2. An insurer may dispute a claim by furnishing to the insured ... a written statement that the claim is disputed with a statement of the grounds upon which it is disputed.
[3] Seabury has since the filing of the pending motion withdrawn its claim for punitive damages.
[4] Home has offered the binder itself, which contains no specific request for soft costs coverage. It has offered the affidavit of John Condon to suggest that no soft costs coverage was written into Seabury's policy, and that no soft costs coverage premium was assessed. Condon attests, in addition, that "[a]fter receiving the policy from my office, Mr. Story never communicated with me to question the policy form or to request soft costs coverage."
Finally, Home has offered the policy application, completed over the phone after the policy was issued. Home alleges that the application was completed by a Home employee according to Mr. Story's instructions. On the application, the Home employee has drawn a line through soft costs coverage. Home argues that this indicates Mr. Story said he did not want soft costs coverage.
[5] See n. 2, supra.
[6] Because § 2436 is penal in nature, it must be construed strictly. Depositors Trust Co. v. Farm Family Life Ins. Co., 445 A.2d 1014 (Me.1982).

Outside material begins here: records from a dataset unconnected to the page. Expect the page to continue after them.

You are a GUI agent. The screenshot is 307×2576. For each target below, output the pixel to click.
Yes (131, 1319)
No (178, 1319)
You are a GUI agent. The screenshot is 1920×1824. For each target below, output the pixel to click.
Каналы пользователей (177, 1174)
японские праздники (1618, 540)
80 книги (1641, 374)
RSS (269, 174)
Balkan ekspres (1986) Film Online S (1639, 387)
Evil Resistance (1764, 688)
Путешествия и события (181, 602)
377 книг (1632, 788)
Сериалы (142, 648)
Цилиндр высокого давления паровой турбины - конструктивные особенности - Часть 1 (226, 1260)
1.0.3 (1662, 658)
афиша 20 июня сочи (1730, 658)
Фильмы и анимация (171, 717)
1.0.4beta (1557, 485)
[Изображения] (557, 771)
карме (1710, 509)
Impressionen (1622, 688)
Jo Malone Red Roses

[7] 24-A M.R.S.A. § 2436-A, effective September 29, 1987, provides, in pertinent part:
Any person injured by any of the following actions taken by his own insurer may bring a civil action and recover damages, together with costs and disbursements, reasonable attorneys fees and interest on damages at the rate of 1½% per month:
(A) Knowingly misrepresenting to an insured pertinent facts of policy provisions relating to the coverage at issue;
(B) Failing to acknowledge and review claims, which may include payment or denial or a claim, within a reasonable time following receipt of written notice by the insurer of a claim by an insured arising under a policy.
(Emphasis added).
[8] 24-A M.R.S.A. § 2436-A became effective September 29, 1987 (Acts 1987, c. 291, § 2). Home did not finally notify Seabury that it would not honor the soft costs claim until November 13, 1987.
[9] At least six Maine Superior Court decisions have rejected that conclusion. Kramer v. State Farm Mutual Auto. Ins. Co., No. CV-87-61 (Me. Super.Ct., Sag.Cty., Mar. 2, 1988); Blouin v. Home Ins. Co., No. CV-84-199 (Me.Super.Ct., And.Cty., Sept.4, 1986); Zelko v. Allstate Ins. Co., No. CV-83-233 (Me.Super.Ct., Pen.Cty., Jul. 4, 1984); Ifill v. State Farm Fire & Casualty Co., No. CV-82-177 (Me.Super.Ct., And.Cty., 1982); Ricci v. Travelers Indemnity Co., No. CV-81-547 (Me.Super.Ct., Cum.Cty., Sept. 23, 1981); and Hall v. Aetna Life & Casualty, No. CV-79-547 (Me.Super.Ct., And.Cty., 1981).